Saturday, March 31, 2012
Tips Menulis: Menulis Berdasarkan Pengalaman
Beberapa waktu lalu, saya membeli sebuah buku nonfiksi yang mengupas tentang bagaimana caranya agar seorang ibu tetap tersenyum menghadapi permasalahan sehari-hari. Sekilas, idenya sama dengan buku saya, Catatan Hati Ibu Bahagia. Berhubung bukunya disegel, jadi saya hanya membaca synopsis dan endorsmentnya saja. Wuiih… endorsmentnya keren, dari orang terkenal dan psikolog. Jadilah saya beli buku itu.
Namun, di bab pertama saja, yang mengupas soal wanita, sudah membuat saya kecewa. Mengapa? Karena bahasannya sama persis dengan buku Ensiklopedia Wanita karangan penulis wanita dari timur tengah, yang saya lupa nama lengkapnya. Buku yang saya baca sejak zaman kuliah. Jadi, tinggal copas saja. Kejadian copas itu tidak hanya sekali. Memang ada sesekali bahasan dari si penulis, alias dari buah pemikirannya, tapi lebih banyak dari copas segala sumber, ya buku lain, ya internet. Dan begitu saya baca biodata penulisnya, oooh… pantas saja. Jangankan punya anak, menikah saja belum. Si penulis malah masih kuliah, tapi sudah menulis buku yang menganjurkan ibu-ibu agar tetap tersenyum menghadapi permasalahan sehari-hari, seperti urusan anak, rumah tangga, dan sebagainya. Dan bahasannya itu lebih banyak berasal dari kutipan-kutipan di buku lain atau internet.

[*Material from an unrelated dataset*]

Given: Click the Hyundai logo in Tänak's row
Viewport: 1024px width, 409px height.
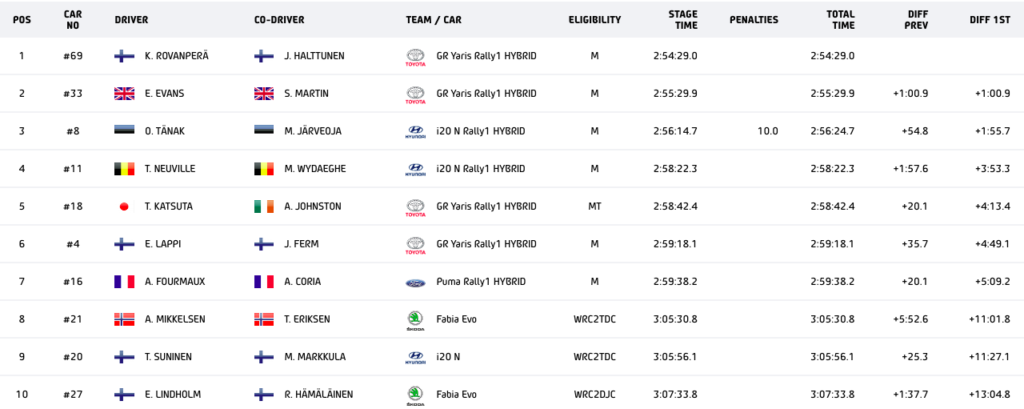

Lho? Memang kenapa? Apa tidak boleh? Ya, boleh saja. Sah-sah saja kita mau menulis apa saja, tetapi jangan kaget kalau pembaca akan kecewa, seperti saya. Di bagian awal saja saya sudah bisa menebak dari mana dia mengcopas bahasannya. Tentu saya kecewa, karena saya sudah “tahu” apa yang dia tulis itu. Lalu, apa gunanya saya membeli bukunya? Buang-buang uang saja. Saya kan beli bukunya untuk mencari ilmu baru, ilmu yang belum saya ketahui. Sebagai ibu yang masih banyak kekurangan, saya ingin tahu juga bagaimana supaya bisa menghadapi masalah sehari-hari dengan senyum. Ternyata, saya tidak mendapatkan informasi itu dari buku yang saya beli, bahkan saya tidak percaya dengan apa yang ditulis si penulis karena si penulisnya sendiri belum menikah, apalagi punya anak.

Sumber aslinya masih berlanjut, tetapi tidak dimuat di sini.